Cynically speaking I wonder whether you would end up making more by offering a paid service for others than running your own algos?

@Satya, can you give me an idea as to prices of these datafeed? Say, just US stock prices and fundamentals only, how much will it cost you?

@James - https://intrinio.com/financial-data/us-fundamentals-financials-metrics-ratios-stock-prices (around 44$per month) @Zeno - I have been approached by someone for a 6-month evaluation (out of sample). I need to build this infra. Not trading my own capital. I do trade small amounts but on zerodha (Indian stocks). @Satya, thanks! Good luck building your infra. Perhaps not what you are looking for, but nevertheless quite interesting is the crowd-sourced Apiary Fund. Their business model is somewhat different to Q's. It is, shall-we-say, "less intellectual" and focuses on very practical hands-on trading skills, specifically with FX, but nevertheless the practical insights that one can gain there may also be extrapolated to other (leveraged) markets. They have a well-structured step-by-step training program that starts off very easily with extremely basic trading skills and then progresses steadily from there. The participant can either pay for training OR do it for free, and there is absolutely NO necessity to pay for training. If you look around on the internet, you may see one or two comments to the effect that "Apiary is a scam". AS far as i can see those are NOT valid comments and have no more basis than the sort of "Q is a scam" comments made by the inevitable stupid & discontent people. I started participating in the program myself about a year ago, have been very pleased with it, have seen no evidence of "scam", and there is no cost except for a monthly live FX data feed fee. At the end of the program they have something more-or-less equivalent to Q's "allocations" in which, if you can actually trade well enough on a practice account, they will then put up the money (up to max$ 250k), you the trader get to trade with it and to keep most of the profits. (I am still not quite there yet .... still improving my live trading skills). Traders can either choose to trade manually watching the screen, or alternatively write & use their own algos, which in their context they call "Expert Advisors". These, if you want to use a mechanical / algorithmic approach, you must write for yourself. The language for that is predominantly C# with the addition of some specific trading function syntax as per the MT4 language. Although in many ways quite different compared to Q, personally i think they actually complement each other nicely, especially if you like real-time live trading and want to develop that as an additional skill set.

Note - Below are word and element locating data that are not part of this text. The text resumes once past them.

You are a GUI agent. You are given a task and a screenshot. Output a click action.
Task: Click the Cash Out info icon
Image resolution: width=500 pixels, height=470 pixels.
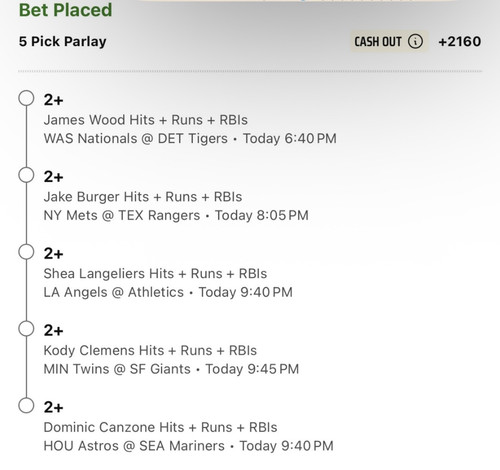pyautogui.click(x=415, y=42)
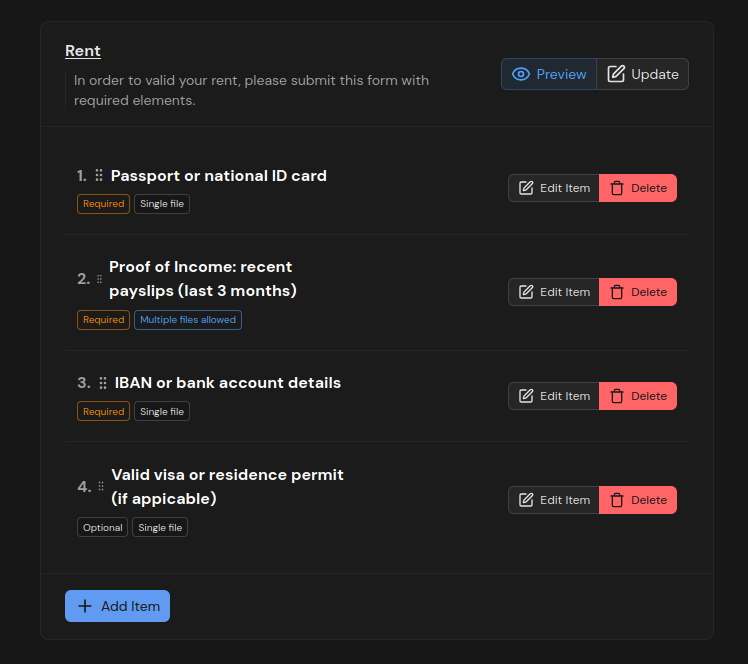Image resolution: width=748 pixels, height=664 pixels.
Task: Click the Multiple files allowed tag
Action: coord(188,320)
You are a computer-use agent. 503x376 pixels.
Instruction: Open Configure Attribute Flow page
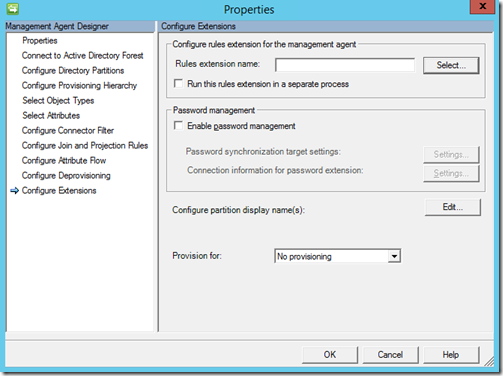pos(64,161)
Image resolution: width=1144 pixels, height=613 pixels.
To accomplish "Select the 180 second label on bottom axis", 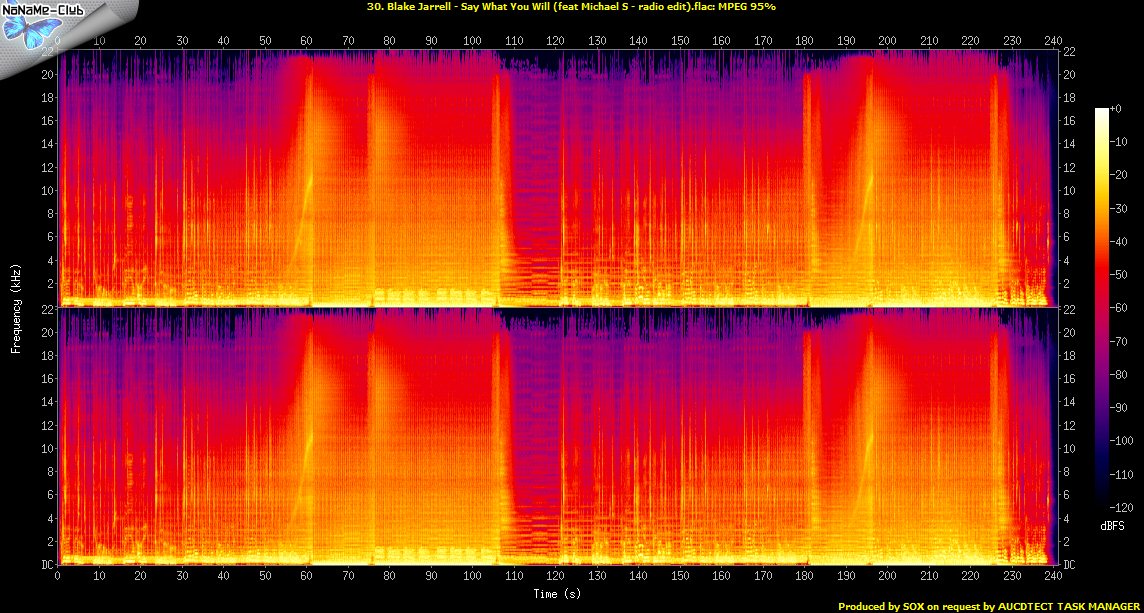I will [x=801, y=578].
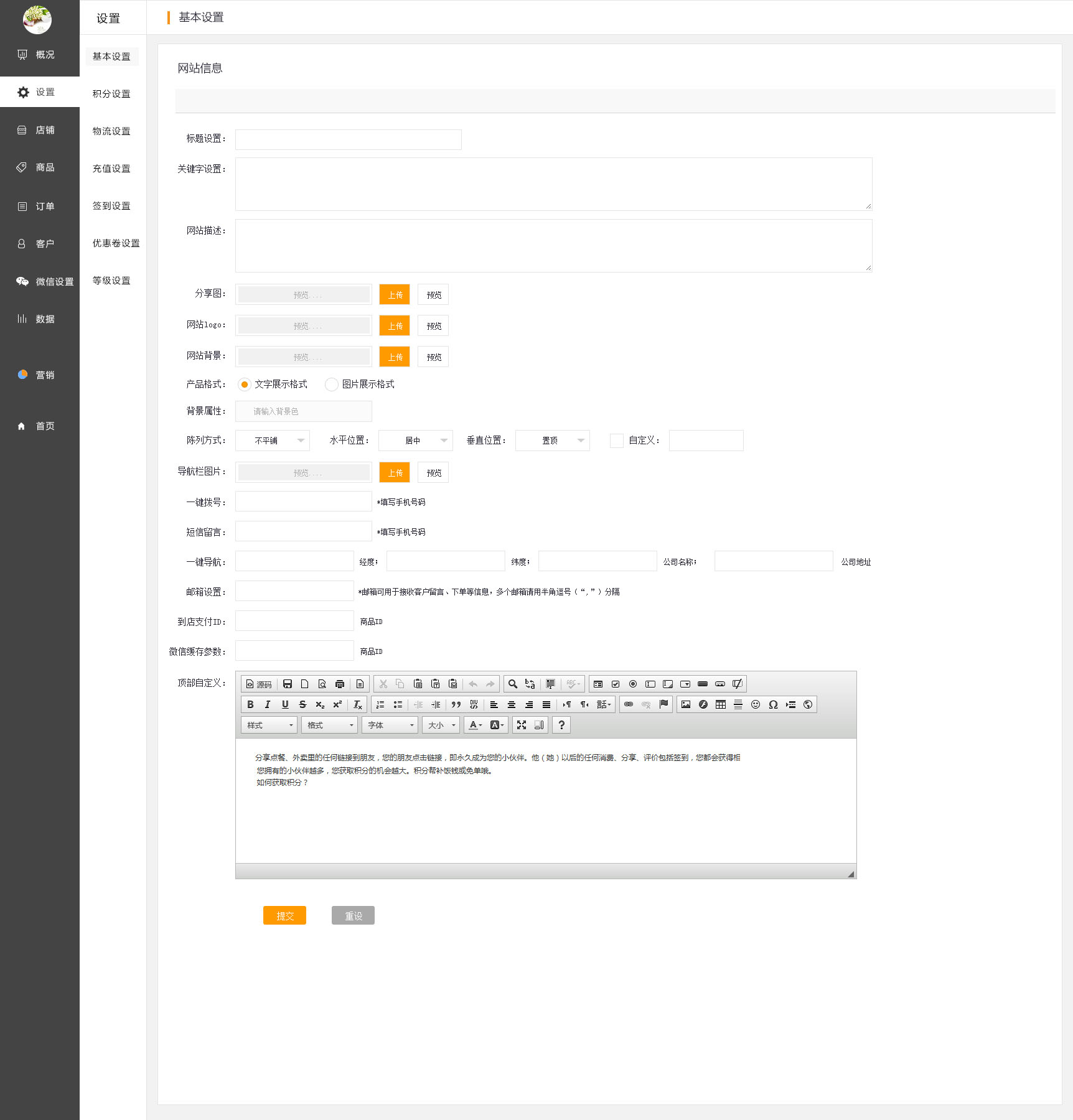The image size is (1073, 1120).
Task: Insert a table in the editor
Action: 720,704
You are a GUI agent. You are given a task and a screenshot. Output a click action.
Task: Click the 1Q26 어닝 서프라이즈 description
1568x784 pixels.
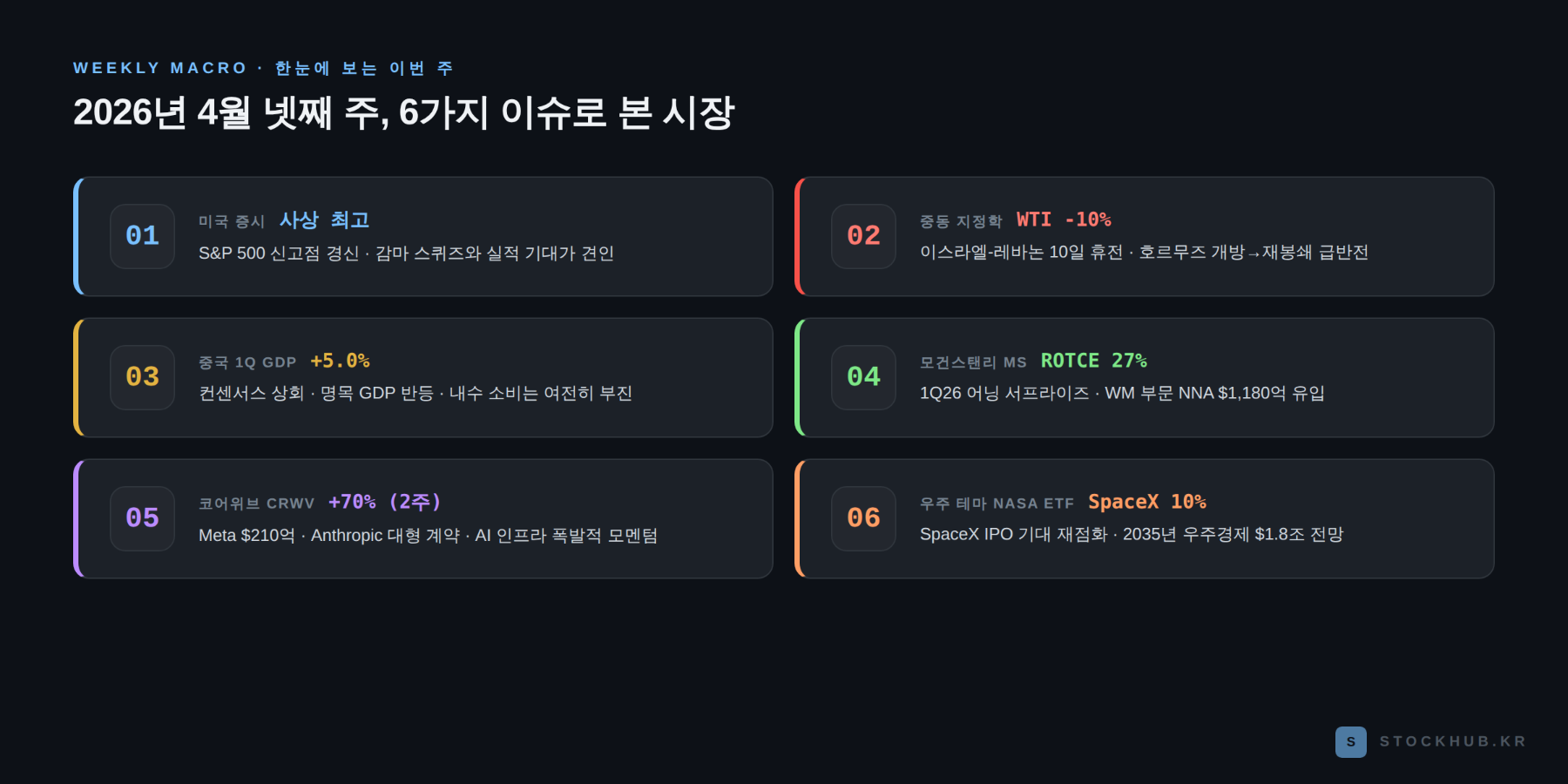point(1122,393)
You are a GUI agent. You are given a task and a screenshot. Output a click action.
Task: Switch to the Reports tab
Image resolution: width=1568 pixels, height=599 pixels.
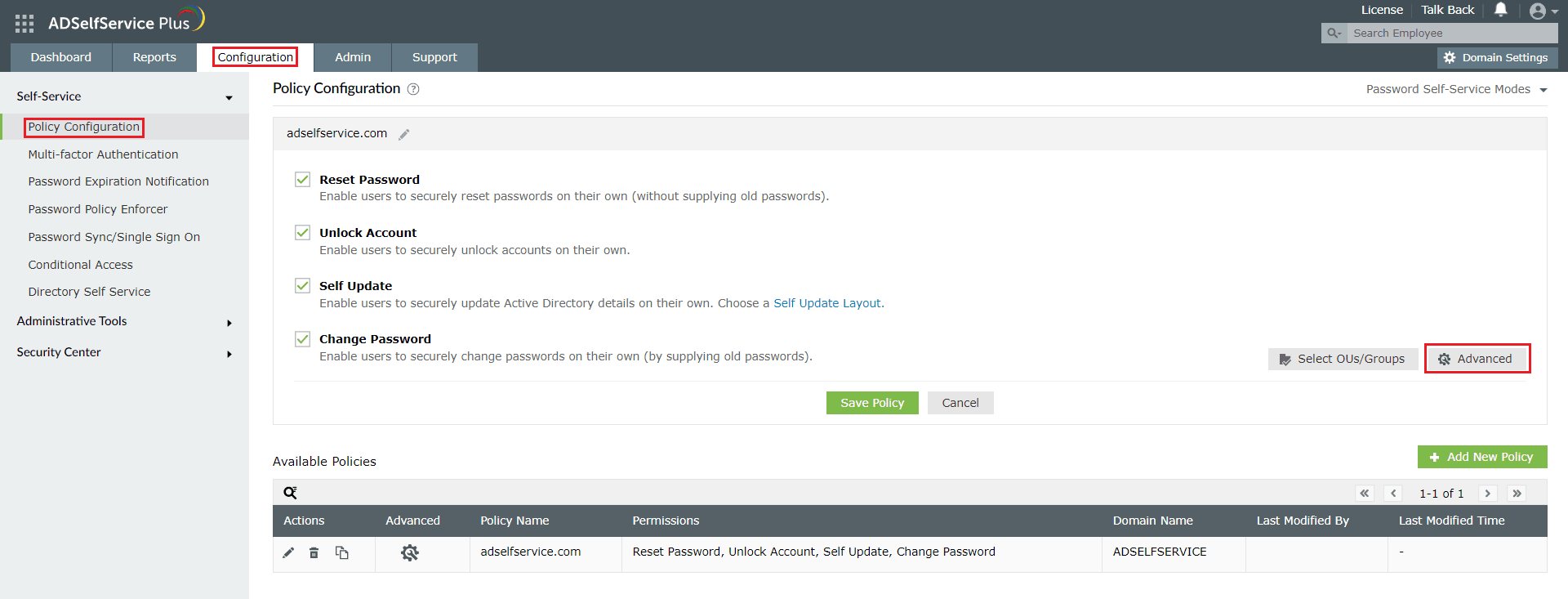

We are moving to QuantRocket, which only is interfaced with Interactive Brokers API. You can use data from IB or other sources (Quandl). They have their own proprietary backtesting metholodogy called Moonshot but also support Zipline, although Zipline Live Trading is only planned for Q2. QuantRocket you can also setup locally on your own hardware which might be good for IP reasons.

I have been using Alpaca. I had trouble installing pylivetrader (their implementation of zipline) due to some weird dependency issues. So I've just been using their REST interface. It's easy enough.

My experiences so far have lead me to the conclusion that Quantopian is quite poor at accurately modeling fills when dealing with retail-levels of capital. That's something to keep in mind.

Alpaca does not currently support shorting stocks, but they are working on introducing it.